Berührende Erfahrung

Ungewohnt ist es auch, mit einem so großen Instrumentalensemble zu singen. Zur Stammbesetzung zählen elektrisch verstärkte Akustikgitarre, E-Bass, Klarinette, Saxophon, Violine, Akkordeon und Percussion. Dazu kamen Geige, E-Piano und Querflöte sowie Klarinette. Da wurde es schon mal ganz schön laut. Auf jeden Fall klingt es immer wunderschön und die ostfriesische Verstärkung war eine Bereicherung für das Ensemble aus Mönchengladbach, darüber waren sich alle einig.

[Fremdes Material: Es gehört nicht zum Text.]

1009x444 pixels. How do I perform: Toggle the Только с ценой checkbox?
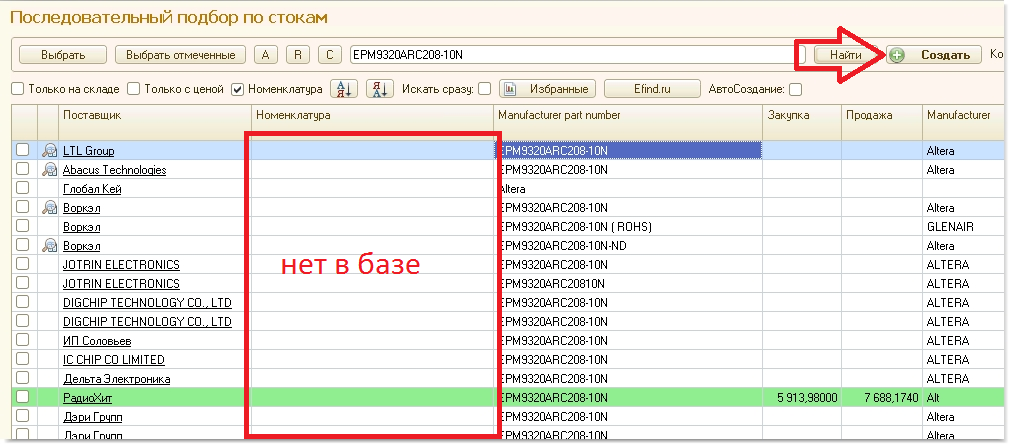coord(134,89)
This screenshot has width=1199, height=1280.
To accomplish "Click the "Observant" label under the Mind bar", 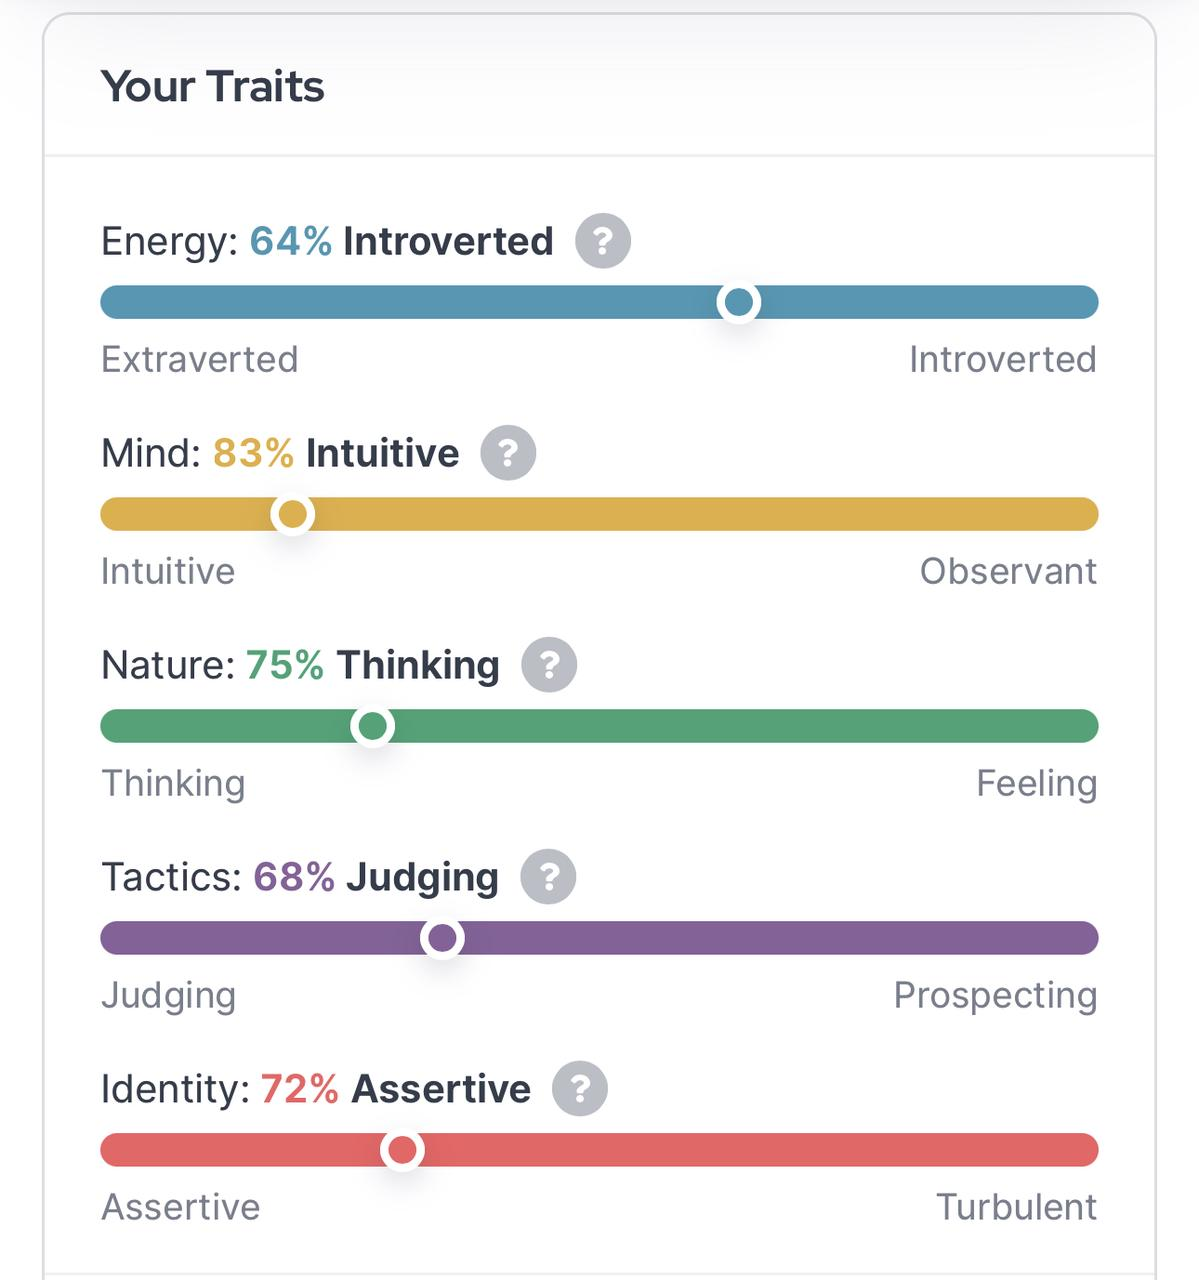I will tap(1008, 571).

„Wenn ich so groß hier zucke, dann stimmt etwas nicht, das ist keine Epilepsie“, Couson führte humorvoll und locker durch den Workshop, korrigiert, wo nötig, lobt aber auch aus vollem Herzen. Das Ergebnis konnte dann im Gottesdienst, der auch fürs Netz aufgezeichnet wurde, gehört werden. Das gemeinsame Singen und Musizieren war harmonisch und berührend, ging unter die Haut.